• _Records to use_:
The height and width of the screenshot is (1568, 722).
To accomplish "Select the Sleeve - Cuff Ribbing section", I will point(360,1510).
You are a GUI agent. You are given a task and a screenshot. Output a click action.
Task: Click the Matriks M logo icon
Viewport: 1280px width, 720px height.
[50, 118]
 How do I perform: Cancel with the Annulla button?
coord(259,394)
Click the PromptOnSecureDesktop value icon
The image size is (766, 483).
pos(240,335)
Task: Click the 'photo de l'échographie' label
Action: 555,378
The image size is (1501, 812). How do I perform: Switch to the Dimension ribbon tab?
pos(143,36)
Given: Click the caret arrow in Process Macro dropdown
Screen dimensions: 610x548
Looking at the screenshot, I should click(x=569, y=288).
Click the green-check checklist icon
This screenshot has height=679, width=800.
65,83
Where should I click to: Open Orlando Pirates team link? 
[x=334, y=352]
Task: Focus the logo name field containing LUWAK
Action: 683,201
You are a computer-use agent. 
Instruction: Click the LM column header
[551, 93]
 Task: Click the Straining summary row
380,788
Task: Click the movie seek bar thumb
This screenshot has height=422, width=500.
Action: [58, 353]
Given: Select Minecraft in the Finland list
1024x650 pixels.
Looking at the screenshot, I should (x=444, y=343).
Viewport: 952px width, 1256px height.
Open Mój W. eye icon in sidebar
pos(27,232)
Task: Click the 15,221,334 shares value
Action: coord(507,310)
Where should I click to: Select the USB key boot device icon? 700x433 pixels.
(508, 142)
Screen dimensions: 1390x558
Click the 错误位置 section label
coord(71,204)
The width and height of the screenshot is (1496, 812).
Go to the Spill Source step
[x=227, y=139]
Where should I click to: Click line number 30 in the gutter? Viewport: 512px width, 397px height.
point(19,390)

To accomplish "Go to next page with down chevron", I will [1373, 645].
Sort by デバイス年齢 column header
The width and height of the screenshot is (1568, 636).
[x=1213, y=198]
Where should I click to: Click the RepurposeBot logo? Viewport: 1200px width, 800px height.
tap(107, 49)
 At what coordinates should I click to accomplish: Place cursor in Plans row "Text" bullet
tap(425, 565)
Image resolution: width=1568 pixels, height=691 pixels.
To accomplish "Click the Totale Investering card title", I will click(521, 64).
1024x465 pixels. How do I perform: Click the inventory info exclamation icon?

• _Task statement_: Copy out every record again, letter for letter.

• _Output of the exercise_:
The height and width of the screenshot is (1568, 722).
To accomplish "Select the Sleeve - Cuff Ribbing section", I will point(360,1510).
You are a GUI agent. You are given a task and a screenshot. Output a click action.
Task: Click the Matriks M logo icon
Viewport: 1280px width, 720px height.
[50, 118]
 How do I perform: Cancel with the Annulla button?
coord(259,394)
Click the PromptOnSecureDesktop value icon
The image size is (766, 483).
pos(240,335)
Task: Click the 'photo de l'échographie' label
Action: 555,378
The image size is (1501, 812). How do I perform: Switch to the Dimension ribbon tab?
pos(143,36)
Given: Click the caret arrow in Process Macro dropdown
Screen dimensions: 610x548
Looking at the screenshot, I should click(x=569, y=288).
Click the green-check checklist icon
This screenshot has height=679, width=800.
65,83
Where should I click to: Open Orlando Pirates team link? 
[x=334, y=352]
Task: Focus the logo name field containing LUWAK
Action: 683,201
You are a computer-use agent. 
Instruction: Click the LM column header
[551, 93]
 Task: Click the Straining summary row
380,788
Task: Click the movie seek bar thumb
This screenshot has height=422, width=500.
Action: [58, 353]
Given: Select Minecraft in the Finland list
1024x650 pixels.
Looking at the screenshot, I should (x=444, y=343).
Viewport: 952px width, 1256px height.
Open Mój W. eye icon in sidebar
pos(27,232)
Task: Click the 15,221,334 shares value
Action: coord(507,310)
Where should I click to: Select the USB key boot device icon? 700x433 pixels.
(508, 142)
Screen dimensions: 1390x558
Click the 错误位置 section label
coord(71,204)
The width and height of the screenshot is (1496, 812).
Go to the Spill Source step
[x=227, y=139]
Where should I click to: Click line number 30 in the gutter? Viewport: 512px width, 397px height.
point(19,390)

To accomplish "Go to next page with down chevron", I will [1373, 645].
Sort by デバイス年齢 column header
The width and height of the screenshot is (1568, 636).
[x=1213, y=198]
Where should I click to: Click the RepurposeBot logo? Viewport: 1200px width, 800px height.
tap(107, 49)
 At what coordinates should I click to accomplish: Place cursor in Plans row "Text" bullet
tap(425, 565)
Image resolution: width=1568 pixels, height=691 pixels.
To accomplish "Click the Totale Investering card title", I will click(521, 64).
1024x465 pixels. How do I perform: Click the inventory info exclamation icon?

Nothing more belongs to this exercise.